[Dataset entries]
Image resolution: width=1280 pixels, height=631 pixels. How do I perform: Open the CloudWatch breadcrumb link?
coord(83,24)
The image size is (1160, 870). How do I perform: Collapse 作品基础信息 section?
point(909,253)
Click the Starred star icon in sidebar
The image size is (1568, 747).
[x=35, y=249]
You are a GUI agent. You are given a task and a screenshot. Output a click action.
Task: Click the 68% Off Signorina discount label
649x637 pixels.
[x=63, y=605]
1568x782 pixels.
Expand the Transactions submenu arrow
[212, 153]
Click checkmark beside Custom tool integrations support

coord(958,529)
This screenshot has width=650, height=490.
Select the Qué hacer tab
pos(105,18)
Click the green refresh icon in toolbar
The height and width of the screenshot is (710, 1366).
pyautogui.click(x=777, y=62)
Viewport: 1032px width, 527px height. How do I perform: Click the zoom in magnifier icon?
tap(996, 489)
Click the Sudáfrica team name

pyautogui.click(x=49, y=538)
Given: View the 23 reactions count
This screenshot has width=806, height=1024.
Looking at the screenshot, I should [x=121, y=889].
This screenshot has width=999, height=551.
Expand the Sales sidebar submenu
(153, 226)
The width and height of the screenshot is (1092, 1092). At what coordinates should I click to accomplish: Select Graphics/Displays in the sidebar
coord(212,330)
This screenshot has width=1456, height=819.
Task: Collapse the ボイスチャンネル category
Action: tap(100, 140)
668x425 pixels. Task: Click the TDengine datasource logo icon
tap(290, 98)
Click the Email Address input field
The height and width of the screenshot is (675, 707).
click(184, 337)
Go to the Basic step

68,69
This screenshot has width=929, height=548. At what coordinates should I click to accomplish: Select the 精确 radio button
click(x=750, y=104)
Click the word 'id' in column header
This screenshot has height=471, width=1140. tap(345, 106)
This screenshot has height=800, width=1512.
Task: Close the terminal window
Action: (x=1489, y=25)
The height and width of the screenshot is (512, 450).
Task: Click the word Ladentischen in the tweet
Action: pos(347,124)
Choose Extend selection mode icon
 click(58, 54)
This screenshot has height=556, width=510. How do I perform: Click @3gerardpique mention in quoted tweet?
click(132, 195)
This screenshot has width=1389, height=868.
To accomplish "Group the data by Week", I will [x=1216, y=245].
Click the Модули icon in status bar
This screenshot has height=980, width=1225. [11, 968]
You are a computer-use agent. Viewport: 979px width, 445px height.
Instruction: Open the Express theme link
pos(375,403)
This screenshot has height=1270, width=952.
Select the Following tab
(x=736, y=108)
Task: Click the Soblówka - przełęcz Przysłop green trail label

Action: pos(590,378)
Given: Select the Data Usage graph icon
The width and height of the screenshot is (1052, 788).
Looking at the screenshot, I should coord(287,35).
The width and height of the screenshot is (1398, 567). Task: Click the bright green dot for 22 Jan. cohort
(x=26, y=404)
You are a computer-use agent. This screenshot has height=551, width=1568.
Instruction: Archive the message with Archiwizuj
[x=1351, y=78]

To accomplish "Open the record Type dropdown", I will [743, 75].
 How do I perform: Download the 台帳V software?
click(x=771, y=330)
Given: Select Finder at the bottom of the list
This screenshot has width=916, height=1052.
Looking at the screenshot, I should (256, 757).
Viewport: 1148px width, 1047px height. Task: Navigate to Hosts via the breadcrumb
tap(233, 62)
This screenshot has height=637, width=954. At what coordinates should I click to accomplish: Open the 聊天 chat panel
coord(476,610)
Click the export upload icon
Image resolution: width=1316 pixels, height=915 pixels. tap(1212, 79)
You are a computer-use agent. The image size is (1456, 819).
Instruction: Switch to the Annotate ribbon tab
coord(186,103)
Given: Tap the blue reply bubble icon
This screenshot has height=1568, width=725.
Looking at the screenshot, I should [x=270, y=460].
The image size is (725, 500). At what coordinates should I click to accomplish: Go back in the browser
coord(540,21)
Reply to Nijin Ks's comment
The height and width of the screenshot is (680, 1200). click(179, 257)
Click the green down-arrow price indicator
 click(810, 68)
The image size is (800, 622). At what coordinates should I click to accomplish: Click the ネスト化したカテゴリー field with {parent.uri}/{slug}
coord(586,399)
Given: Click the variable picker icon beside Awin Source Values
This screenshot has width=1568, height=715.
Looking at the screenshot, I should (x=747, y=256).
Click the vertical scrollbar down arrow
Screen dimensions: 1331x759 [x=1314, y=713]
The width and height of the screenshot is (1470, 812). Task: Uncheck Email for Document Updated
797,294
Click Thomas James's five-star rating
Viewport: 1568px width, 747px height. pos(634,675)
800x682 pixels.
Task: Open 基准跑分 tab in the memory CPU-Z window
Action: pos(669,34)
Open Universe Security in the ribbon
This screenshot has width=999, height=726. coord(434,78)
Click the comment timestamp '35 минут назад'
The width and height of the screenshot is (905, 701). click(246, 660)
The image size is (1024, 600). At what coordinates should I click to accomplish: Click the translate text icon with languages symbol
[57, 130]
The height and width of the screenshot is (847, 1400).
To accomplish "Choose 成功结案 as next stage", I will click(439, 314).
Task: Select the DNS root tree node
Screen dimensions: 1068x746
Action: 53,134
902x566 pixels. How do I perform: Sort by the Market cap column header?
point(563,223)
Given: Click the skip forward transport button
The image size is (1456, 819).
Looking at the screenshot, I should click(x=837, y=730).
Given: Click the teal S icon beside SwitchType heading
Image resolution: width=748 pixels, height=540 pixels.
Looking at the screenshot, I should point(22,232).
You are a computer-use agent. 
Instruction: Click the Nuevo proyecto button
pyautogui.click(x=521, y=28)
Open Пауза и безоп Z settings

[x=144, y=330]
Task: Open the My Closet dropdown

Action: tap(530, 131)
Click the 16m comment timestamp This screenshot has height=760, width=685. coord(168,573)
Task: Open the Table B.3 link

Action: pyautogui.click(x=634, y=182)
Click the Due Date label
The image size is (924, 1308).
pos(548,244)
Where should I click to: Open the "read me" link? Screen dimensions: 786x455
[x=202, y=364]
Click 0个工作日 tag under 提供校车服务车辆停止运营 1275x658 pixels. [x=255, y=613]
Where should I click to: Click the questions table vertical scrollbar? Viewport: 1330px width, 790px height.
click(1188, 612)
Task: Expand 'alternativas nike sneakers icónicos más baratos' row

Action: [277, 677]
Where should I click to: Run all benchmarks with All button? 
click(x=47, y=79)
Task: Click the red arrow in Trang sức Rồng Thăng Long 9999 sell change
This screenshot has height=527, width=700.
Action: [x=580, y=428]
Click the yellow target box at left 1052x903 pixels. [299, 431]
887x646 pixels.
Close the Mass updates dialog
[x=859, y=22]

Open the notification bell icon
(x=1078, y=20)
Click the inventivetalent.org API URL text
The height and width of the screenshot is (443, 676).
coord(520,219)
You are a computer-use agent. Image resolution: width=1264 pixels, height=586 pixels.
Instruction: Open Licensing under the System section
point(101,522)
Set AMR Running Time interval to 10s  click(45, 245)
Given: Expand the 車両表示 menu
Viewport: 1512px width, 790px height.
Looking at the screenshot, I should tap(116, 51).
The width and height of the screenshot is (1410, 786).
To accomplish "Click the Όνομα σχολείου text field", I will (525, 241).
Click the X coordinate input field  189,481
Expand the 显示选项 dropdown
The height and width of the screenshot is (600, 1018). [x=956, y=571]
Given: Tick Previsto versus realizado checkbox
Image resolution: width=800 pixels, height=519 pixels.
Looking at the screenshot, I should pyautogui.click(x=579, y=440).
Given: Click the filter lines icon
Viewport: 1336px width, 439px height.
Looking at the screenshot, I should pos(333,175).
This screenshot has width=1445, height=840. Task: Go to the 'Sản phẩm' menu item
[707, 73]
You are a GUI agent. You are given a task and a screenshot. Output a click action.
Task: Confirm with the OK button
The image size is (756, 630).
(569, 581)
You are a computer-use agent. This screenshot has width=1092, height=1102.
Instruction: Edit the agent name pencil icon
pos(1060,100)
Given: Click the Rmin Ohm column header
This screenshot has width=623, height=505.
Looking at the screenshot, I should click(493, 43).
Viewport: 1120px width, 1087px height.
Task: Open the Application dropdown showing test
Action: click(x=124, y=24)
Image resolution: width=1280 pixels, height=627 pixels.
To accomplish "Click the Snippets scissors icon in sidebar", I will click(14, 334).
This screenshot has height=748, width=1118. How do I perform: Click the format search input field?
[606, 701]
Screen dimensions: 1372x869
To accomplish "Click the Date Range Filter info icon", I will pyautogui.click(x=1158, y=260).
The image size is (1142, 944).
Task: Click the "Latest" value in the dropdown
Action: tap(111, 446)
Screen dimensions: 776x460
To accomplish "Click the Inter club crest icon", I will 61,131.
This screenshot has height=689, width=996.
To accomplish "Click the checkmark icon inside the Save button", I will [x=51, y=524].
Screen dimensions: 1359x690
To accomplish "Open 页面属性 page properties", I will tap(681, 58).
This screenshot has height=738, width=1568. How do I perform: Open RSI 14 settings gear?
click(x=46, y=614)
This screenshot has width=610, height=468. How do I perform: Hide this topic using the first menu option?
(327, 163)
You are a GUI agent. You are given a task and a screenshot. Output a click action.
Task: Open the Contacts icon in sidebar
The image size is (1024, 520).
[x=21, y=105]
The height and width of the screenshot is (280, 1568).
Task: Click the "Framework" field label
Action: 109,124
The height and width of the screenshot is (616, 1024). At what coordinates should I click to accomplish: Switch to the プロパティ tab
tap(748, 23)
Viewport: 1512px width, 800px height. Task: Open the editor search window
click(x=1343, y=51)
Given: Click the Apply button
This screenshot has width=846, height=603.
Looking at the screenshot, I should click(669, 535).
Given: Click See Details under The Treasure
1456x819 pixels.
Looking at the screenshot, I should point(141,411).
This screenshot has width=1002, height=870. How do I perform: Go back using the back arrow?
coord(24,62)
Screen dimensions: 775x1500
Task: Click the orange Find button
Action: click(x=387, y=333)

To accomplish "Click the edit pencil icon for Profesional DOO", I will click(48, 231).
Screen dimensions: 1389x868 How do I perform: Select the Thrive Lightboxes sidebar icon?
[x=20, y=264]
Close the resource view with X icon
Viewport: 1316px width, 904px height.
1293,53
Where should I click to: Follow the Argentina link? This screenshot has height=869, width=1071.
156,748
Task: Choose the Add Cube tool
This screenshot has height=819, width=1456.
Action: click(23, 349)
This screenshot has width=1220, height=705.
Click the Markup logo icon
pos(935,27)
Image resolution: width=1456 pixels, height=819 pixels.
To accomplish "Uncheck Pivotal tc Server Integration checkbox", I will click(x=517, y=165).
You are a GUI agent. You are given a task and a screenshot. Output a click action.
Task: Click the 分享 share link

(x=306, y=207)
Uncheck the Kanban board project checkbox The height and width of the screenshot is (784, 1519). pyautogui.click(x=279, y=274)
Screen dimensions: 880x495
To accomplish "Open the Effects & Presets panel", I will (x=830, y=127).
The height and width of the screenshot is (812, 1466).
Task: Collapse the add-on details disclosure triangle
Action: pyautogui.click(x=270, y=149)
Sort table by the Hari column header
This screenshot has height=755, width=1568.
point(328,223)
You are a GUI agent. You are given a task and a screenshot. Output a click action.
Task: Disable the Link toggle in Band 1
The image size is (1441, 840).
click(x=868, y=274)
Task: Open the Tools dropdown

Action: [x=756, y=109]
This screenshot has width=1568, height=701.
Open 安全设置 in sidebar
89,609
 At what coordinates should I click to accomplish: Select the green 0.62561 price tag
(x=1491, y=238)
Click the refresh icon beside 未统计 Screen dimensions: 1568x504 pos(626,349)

● WRITTEN INSTRUCTION:
Copy the lines of the data from the line containing "Viewport: 1512px width, 800px" through the line containing "Action: pyautogui.click(x=270, y=149)", including both of those lines.

● FINAL RESULT:
Viewport: 1512px width, 800px height. Task: Open the editor search window
click(x=1343, y=51)
Given: Click the Apply button
This screenshot has width=846, height=603.
Looking at the screenshot, I should click(669, 535).
Given: Click See Details under The Treasure
1456x819 pixels.
Looking at the screenshot, I should point(141,411).
This screenshot has width=1002, height=870. How do I perform: Go back using the back arrow?
coord(24,62)
Screen dimensions: 775x1500
Task: Click the orange Find button
Action: click(x=387, y=333)

To accomplish "Click the edit pencil icon for Profesional DOO", I will click(48, 231).
Screen dimensions: 1389x868 How do I perform: Select the Thrive Lightboxes sidebar icon?
[x=20, y=264]
Close the resource view with X icon
Viewport: 1316px width, 904px height.
1293,53
Where should I click to: Follow the Argentina link? This screenshot has height=869, width=1071.
156,748
Task: Choose the Add Cube tool
This screenshot has height=819, width=1456.
Action: click(23, 349)
This screenshot has width=1220, height=705.
Click the Markup logo icon
pos(935,27)
Image resolution: width=1456 pixels, height=819 pixels.
To accomplish "Uncheck Pivotal tc Server Integration checkbox", I will click(x=517, y=165).
You are a GUI agent. You are given a task and a screenshot. Output a click action.
Task: Click the 分享 share link

(x=306, y=207)
Uncheck the Kanban board project checkbox The height and width of the screenshot is (784, 1519). pyautogui.click(x=279, y=274)
Screen dimensions: 880x495
To accomplish "Open the Effects & Presets panel", I will (x=830, y=127).
The height and width of the screenshot is (812, 1466).
Task: Collapse the add-on details disclosure triangle
Action: pyautogui.click(x=270, y=149)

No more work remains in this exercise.